Matteo Garrone might have made his name with the gritty, realist mafia drama Gomorra (2008), but his latest offering is a different beast entirely. A fantastically bizarre, wildly imaginative and highly stylized affair, Tale of Tales features a trio of stories, set in three neighbouring kingdoms and focusing on the increasingly mad and often hilarious miseries of their royal leaders, all of which are loosely based on the folk myths collected and published by the 16th-century Neapolitan poet and scholar Giambattista Basile.

Pamela Jahn met with the Italian director at the Cannes Film Festival in May 2015 to talk about fantasy movies, casting Toby Jones as an accentric king and why every director only needs to make one good film.

Pamela Jahn: It seems like Gomorra, which turned out to be your most successful film to date, and your new film Tale of Tales could not be further apart?

Matteo Garrone: Yeah, it seems strange…But, for me, there are also dark fairy tales in Gomorra, in the same way as the tales talk about archetypes, about human beings, so they are also somewhat modern too. And my approach is always one that starts from a realistic approach, from observation of contemporary reality, but at the same time there is also a fantastic dimension. In this case, I started off with fantastic tales and tried to bring them a little closer to reality. But all my movies are very visual, so the approach was not so different from my point of view. I actually felt that the line was quite natural, especially since I always talk about obsessions in my films, and Tale of Tales is about desire and how this desire becomes obsession. Of course, the language of Gomorra was much more based on a documentary style, but behind this choice of the language is an important visual work.

There are not many fantasy movies coming out of Italy these days.

No, but we also have directors who in the past worked well in that genre. For me, one of my references was Mario Bava, for instance. He worked with horror but also with fantasy. And I also like the early work of Pasolini, his short movies and fairy tales in particular, so we do have a heritage of that in Italy too.
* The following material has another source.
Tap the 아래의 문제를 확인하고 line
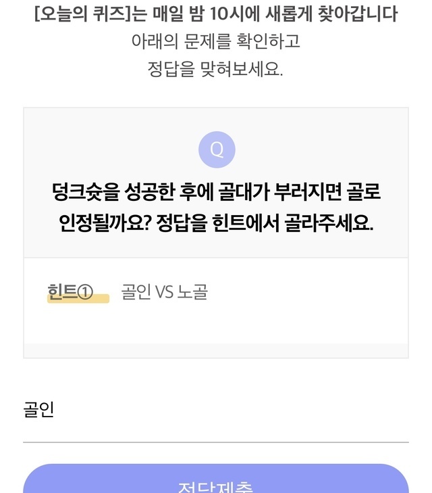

When did you discover Giambattista Basile’s tales for yourself?

As a kid, I read tales like the ones by the Brothers Grimm like everyone else. I discovered Giambattista Basile only four or five years ago, through a friend of mine, who is a painter. I immediately fell in love with them, with the different characters of the stories, but also with the visual aspect.

This is your first English-language film. Do you think anything got lost in the translation of the stories into English?
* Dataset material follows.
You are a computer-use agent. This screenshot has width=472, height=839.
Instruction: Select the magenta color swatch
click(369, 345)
No, because, first of all the original stories were written on the streets in the Neapolitan dialect of the 16th and 17th centuries. So even when you read the book in Italian you are already reading a translation. I also think there is something Shakespearean in the way Basile writes, and hopefully we helped a little to make him known in the world, finally. Because it’s really unfair that nobody knows this author who wrote the first book of fairy tales in Europe and who was the first to write about Cinderella and about many other famous tales…everybody only knows the Grimms. And at that time, the tales were not for kids, they were seen as entertainment for a mixed audience. That’s partly why these tales are also very dark sometimes and also almost oral because they are of medieval origin. It was important to me to keep the soul of Basile’s writing, the violence but at the same time also the comical aspects, because Basile is a master of mixing comedy and fear.

Toby Jones is brilliant as the eccentric king whose love for a giant flea overpowers the love he feels for his own daughter.

Yes, he’s wonderful. Jones is an actor, who like Vincent Cassel, can play comical and dramatic, all at the same time, and always in a way that never becomes cliché, he’s always believable. And that was very important for me with Basile’s tales, to find the right balance between comic, dramatic and the grotesque.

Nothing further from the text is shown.